Task item | Return the run of lines below that opens with the line containing "Advertise (870, 106)" and closes with the line containing "Visitor Agreement (480, 1240)", keeping each one exact.

Dataset |
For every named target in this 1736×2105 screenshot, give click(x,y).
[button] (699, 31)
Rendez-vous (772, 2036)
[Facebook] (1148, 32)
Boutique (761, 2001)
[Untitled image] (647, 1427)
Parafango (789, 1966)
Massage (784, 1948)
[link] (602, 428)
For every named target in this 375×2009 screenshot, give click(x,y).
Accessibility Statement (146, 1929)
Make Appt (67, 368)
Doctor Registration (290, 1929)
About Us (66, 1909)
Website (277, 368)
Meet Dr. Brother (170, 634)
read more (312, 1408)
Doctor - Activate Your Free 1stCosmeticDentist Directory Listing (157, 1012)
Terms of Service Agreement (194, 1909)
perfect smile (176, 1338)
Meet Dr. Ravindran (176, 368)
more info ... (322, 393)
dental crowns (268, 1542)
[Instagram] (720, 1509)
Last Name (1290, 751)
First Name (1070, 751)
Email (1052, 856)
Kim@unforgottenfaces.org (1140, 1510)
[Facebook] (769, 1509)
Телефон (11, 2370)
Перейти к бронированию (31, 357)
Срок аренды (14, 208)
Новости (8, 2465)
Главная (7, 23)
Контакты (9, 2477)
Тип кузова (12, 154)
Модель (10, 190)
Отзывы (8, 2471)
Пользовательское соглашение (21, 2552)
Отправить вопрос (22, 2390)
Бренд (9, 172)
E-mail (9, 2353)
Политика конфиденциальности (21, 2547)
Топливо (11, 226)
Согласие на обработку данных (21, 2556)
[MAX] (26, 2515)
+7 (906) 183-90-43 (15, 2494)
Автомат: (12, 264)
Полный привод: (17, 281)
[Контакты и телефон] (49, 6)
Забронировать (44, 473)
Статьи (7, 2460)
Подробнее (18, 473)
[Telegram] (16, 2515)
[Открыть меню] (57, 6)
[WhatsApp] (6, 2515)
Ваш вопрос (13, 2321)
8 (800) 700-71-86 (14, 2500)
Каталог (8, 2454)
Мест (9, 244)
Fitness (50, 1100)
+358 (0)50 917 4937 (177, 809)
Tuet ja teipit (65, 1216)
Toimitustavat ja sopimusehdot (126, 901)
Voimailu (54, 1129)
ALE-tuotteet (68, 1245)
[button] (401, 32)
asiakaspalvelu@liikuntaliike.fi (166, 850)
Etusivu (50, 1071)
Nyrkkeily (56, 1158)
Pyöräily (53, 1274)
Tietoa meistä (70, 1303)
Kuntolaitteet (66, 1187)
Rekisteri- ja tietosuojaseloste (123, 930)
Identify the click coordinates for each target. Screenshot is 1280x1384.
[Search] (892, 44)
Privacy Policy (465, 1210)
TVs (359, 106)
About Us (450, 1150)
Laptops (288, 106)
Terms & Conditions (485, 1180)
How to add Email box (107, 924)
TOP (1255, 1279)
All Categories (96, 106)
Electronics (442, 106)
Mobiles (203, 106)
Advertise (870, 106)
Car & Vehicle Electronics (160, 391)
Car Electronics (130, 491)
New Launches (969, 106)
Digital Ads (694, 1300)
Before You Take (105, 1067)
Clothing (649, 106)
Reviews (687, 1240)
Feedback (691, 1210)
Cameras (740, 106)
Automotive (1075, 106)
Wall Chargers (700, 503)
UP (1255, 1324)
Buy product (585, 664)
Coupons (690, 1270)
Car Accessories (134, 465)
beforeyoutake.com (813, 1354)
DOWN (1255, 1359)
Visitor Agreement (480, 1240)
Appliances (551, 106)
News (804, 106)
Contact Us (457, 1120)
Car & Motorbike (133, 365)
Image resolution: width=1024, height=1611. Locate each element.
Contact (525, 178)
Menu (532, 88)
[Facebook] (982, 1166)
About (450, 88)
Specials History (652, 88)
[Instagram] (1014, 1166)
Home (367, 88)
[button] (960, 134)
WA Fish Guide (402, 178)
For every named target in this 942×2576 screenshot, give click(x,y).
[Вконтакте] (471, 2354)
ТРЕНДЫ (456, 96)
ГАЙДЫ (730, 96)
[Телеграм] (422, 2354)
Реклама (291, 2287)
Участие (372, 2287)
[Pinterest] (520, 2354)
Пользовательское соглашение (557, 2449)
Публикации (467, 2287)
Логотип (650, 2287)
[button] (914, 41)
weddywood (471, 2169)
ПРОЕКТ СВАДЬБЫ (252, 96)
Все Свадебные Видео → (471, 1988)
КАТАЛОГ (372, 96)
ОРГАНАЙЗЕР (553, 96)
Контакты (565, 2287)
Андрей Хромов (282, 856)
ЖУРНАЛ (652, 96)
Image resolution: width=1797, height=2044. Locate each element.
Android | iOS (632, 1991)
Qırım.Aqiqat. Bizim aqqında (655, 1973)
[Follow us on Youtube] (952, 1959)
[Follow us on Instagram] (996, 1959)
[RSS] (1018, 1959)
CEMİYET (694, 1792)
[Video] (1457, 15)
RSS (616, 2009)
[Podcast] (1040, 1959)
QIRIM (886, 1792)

Answer to this problem |
Advertise (870, 106)
Car & Vehicle Electronics (160, 391)
Car Electronics (130, 491)
New Launches (969, 106)
Digital Ads (694, 1300)
Before You Take (105, 1067)
Clothing (649, 106)
Reviews (687, 1240)
Feedback (691, 1210)
Cameras (740, 106)
Automotive (1075, 106)
Wall Chargers (700, 503)
UP (1255, 1324)
Buy product (585, 664)
Coupons (690, 1270)
Car Accessories (134, 465)
beforeyoutake.com (813, 1354)
DOWN (1255, 1359)
Visitor Agreement (480, 1240)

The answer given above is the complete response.